* TASK REQUIREMENTS *
Your task is to copy the lines of the data below from the line holding "Open the Archive" through the line holding "You are a GUI", inclusive, exactly and with nothing added.

* INFORMATION SHOWN *
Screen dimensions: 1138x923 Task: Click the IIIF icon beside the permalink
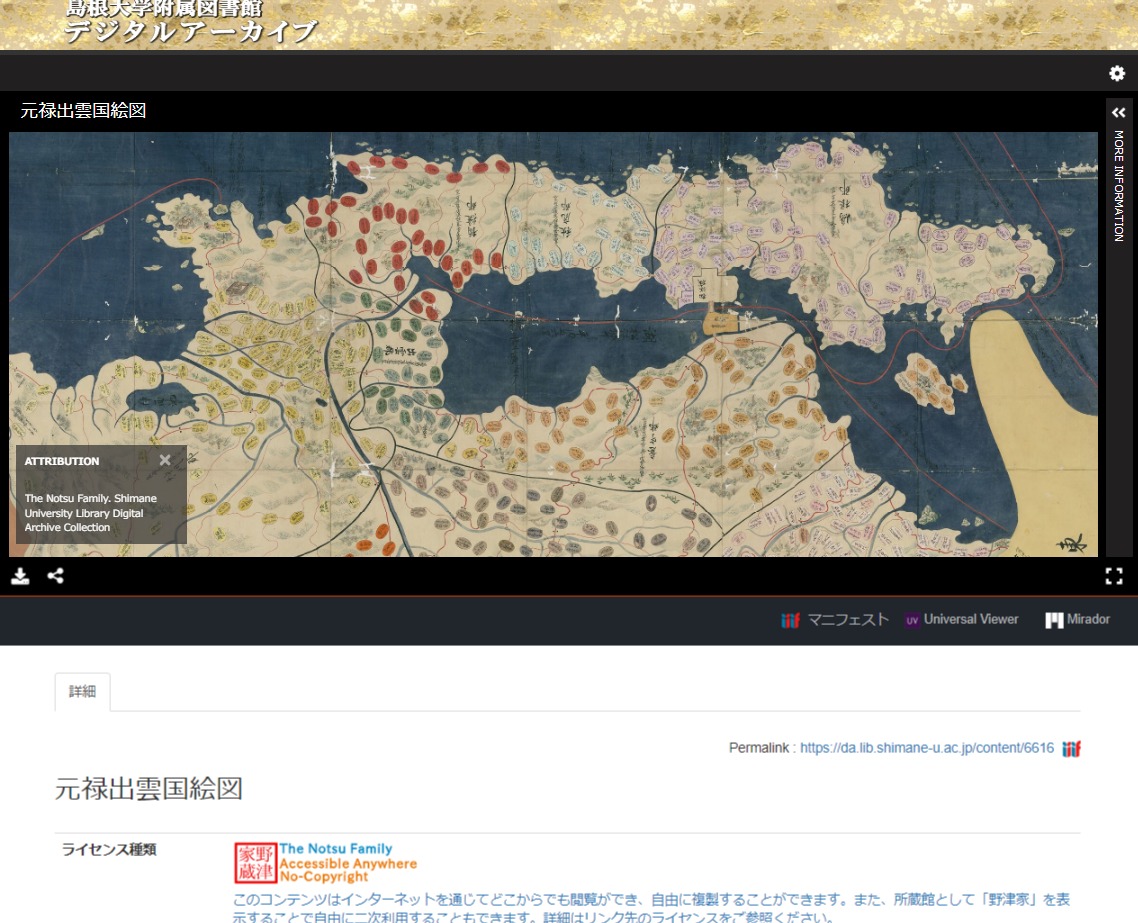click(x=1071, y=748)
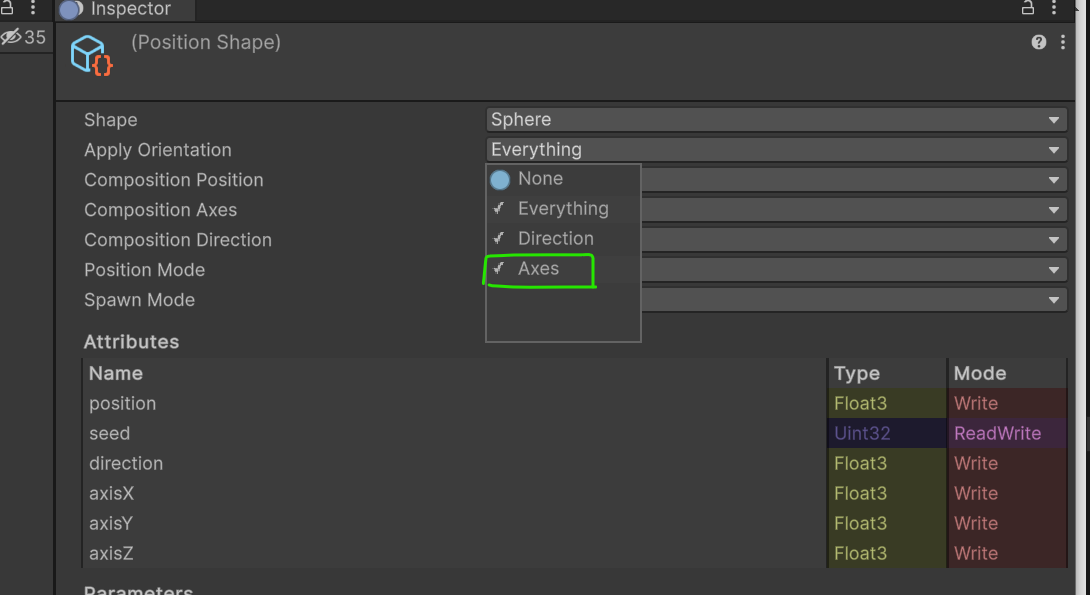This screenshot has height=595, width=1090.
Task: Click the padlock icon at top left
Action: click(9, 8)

--

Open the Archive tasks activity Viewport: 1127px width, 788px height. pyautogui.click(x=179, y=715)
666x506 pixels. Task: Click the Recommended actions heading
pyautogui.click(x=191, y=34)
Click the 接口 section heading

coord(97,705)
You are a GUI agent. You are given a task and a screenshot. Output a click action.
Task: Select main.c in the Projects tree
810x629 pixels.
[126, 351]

==

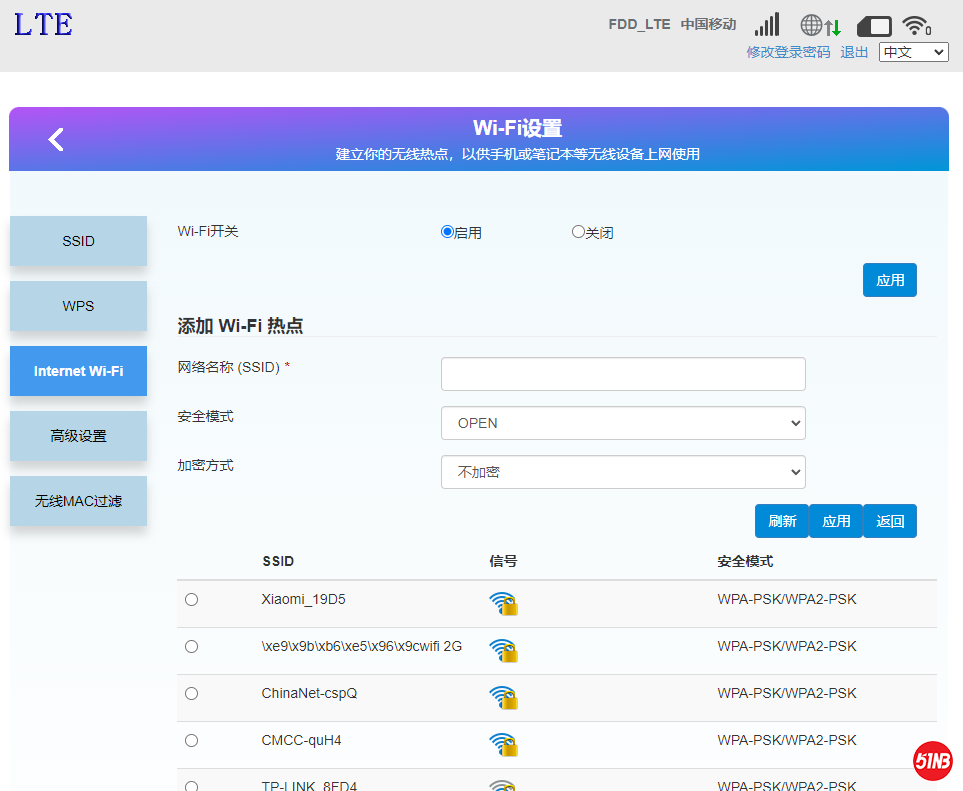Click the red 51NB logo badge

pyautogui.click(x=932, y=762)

* WRITTEN RESPONSE *
Open the Archive tasks activity Viewport: 1127px width, 788px height. pyautogui.click(x=179, y=715)
666x506 pixels. Task: Click the Recommended actions heading
pyautogui.click(x=191, y=34)
Click the 接口 section heading

coord(97,705)
You are a GUI agent. You are given a task and a screenshot. Output a click action.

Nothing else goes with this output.